» What you have to do
Retype the lines from the first one in the records down to the line containing "Task: Click the green Project button", counting both, and leave out any pictures.

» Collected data
== Segment start ==
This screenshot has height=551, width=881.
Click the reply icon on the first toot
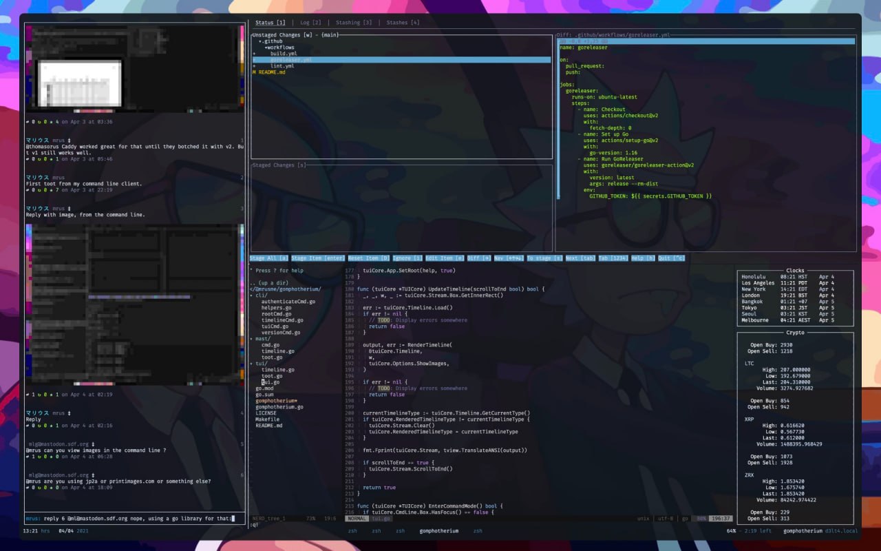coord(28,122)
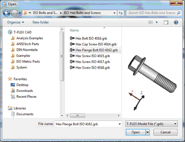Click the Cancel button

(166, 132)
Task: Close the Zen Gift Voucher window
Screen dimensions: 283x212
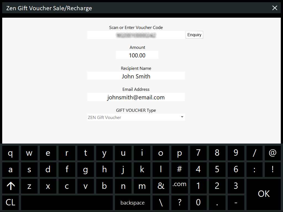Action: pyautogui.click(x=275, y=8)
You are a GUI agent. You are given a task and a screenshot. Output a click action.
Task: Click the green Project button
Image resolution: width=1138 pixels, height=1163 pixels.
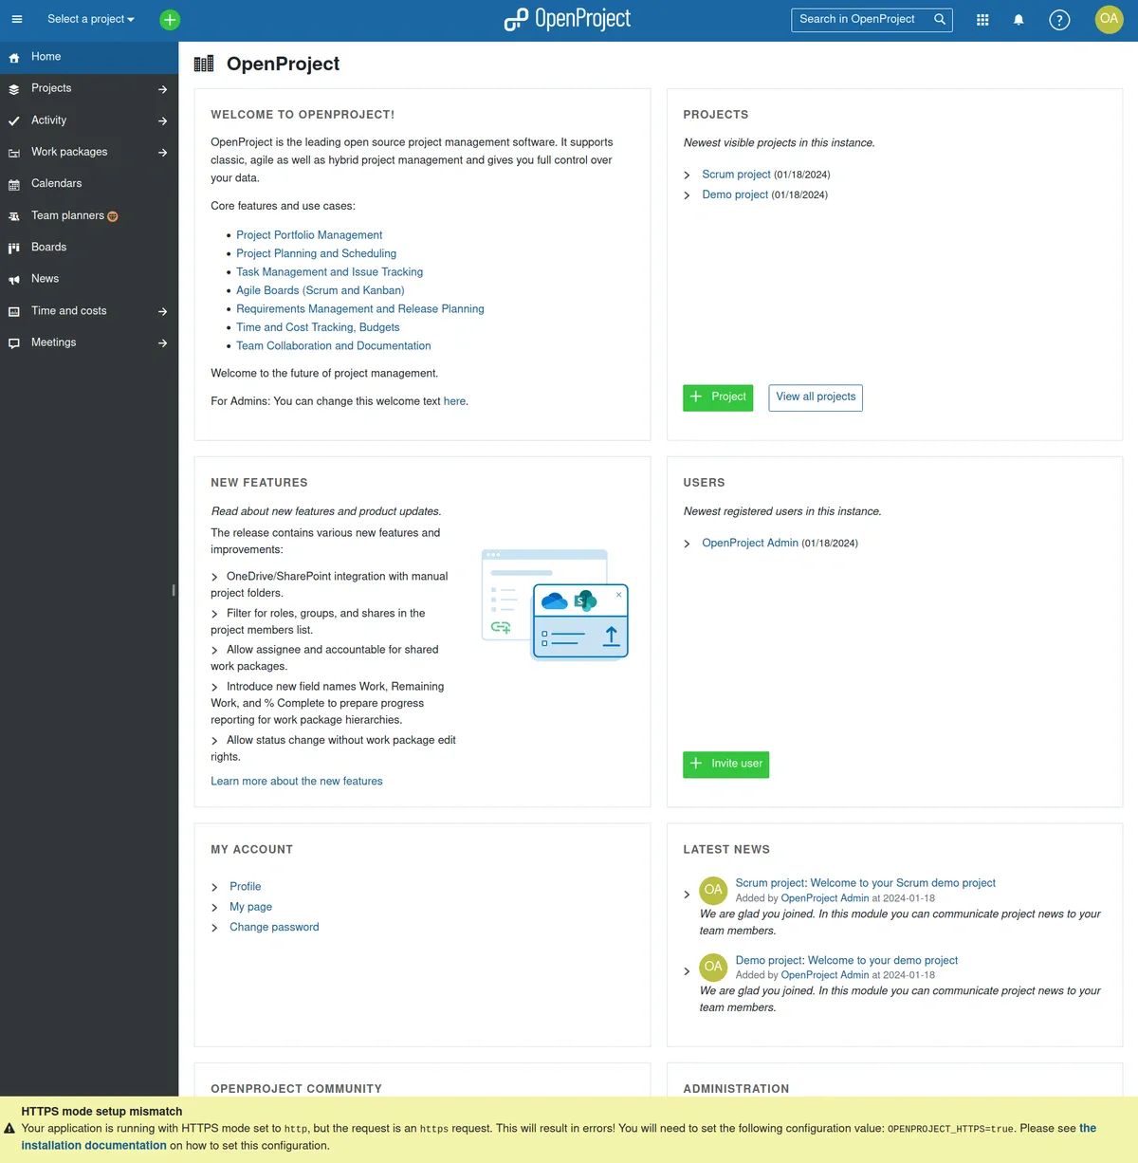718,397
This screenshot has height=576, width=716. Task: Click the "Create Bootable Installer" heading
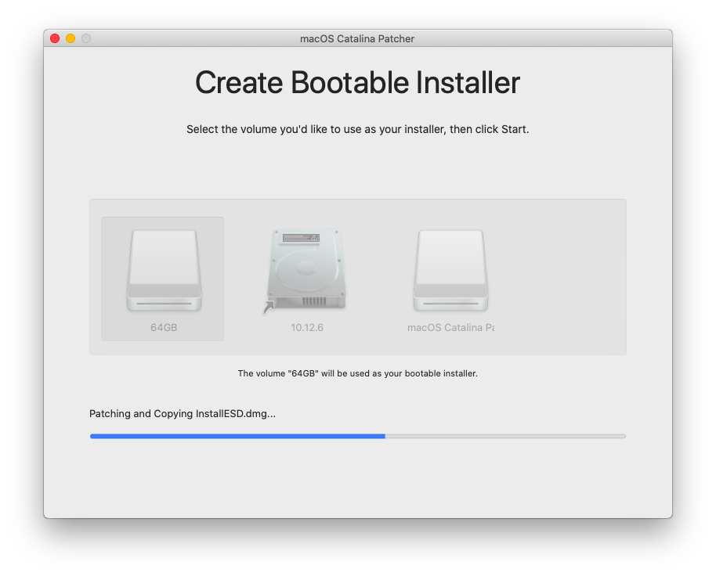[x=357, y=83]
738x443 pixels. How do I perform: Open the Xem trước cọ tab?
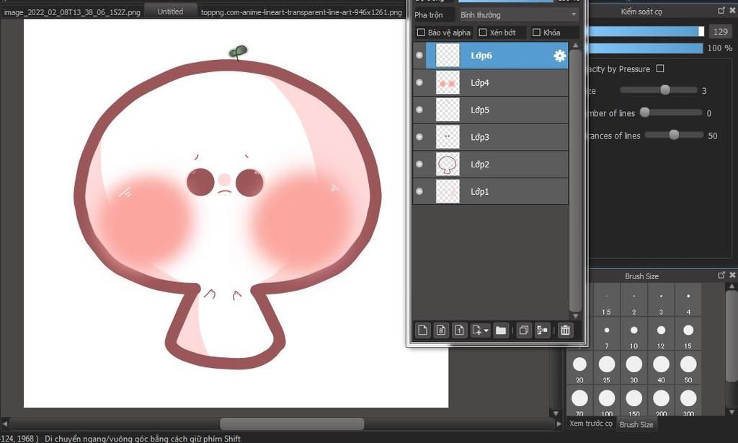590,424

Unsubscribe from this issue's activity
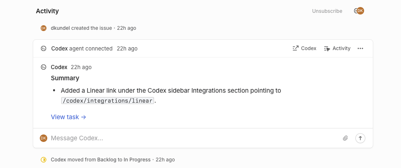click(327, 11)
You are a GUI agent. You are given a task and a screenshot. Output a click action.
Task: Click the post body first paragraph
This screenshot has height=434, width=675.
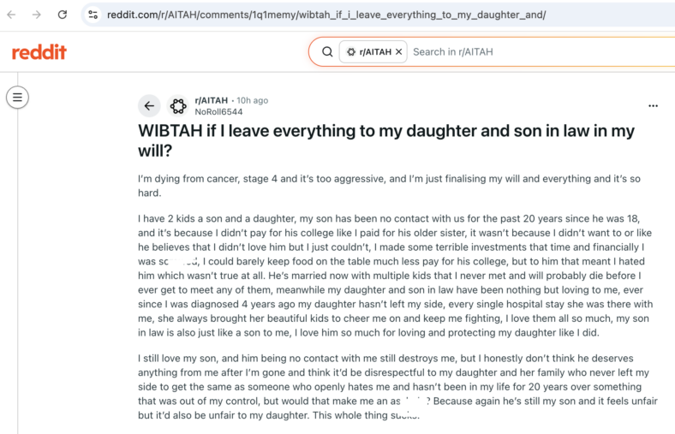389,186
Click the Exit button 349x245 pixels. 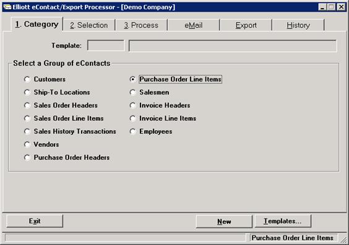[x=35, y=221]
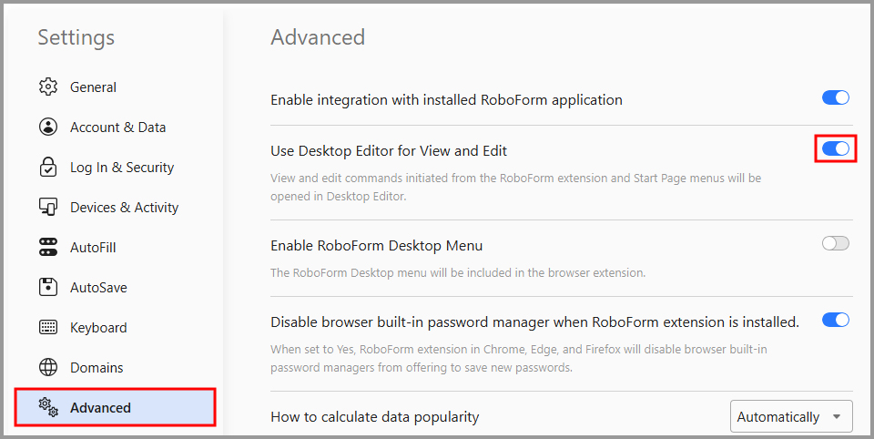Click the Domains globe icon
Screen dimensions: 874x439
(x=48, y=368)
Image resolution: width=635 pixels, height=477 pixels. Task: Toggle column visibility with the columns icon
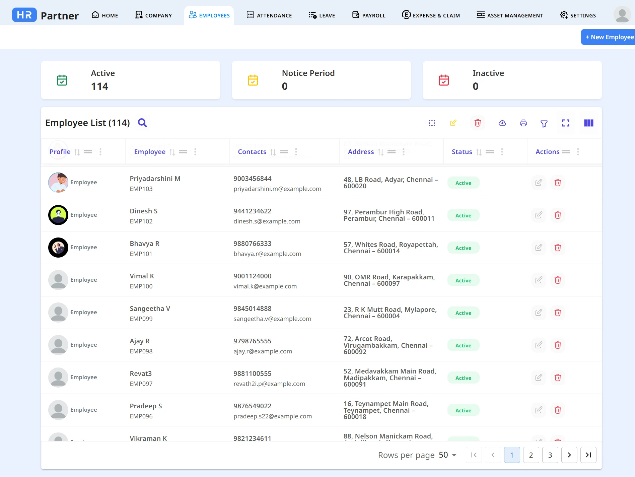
== Segment end ==
» Task output
This screenshot has height=551, width=881.
Click the reply icon on the first toot
coord(28,122)
Click the Cancel button

(166, 132)
Task: Close the Zen Gift Voucher window
Screen dimensions: 283x212
Action: pyautogui.click(x=275, y=8)
You are a GUI agent. You are given a task and a screenshot. Output a click action.
Task: Click the green Project button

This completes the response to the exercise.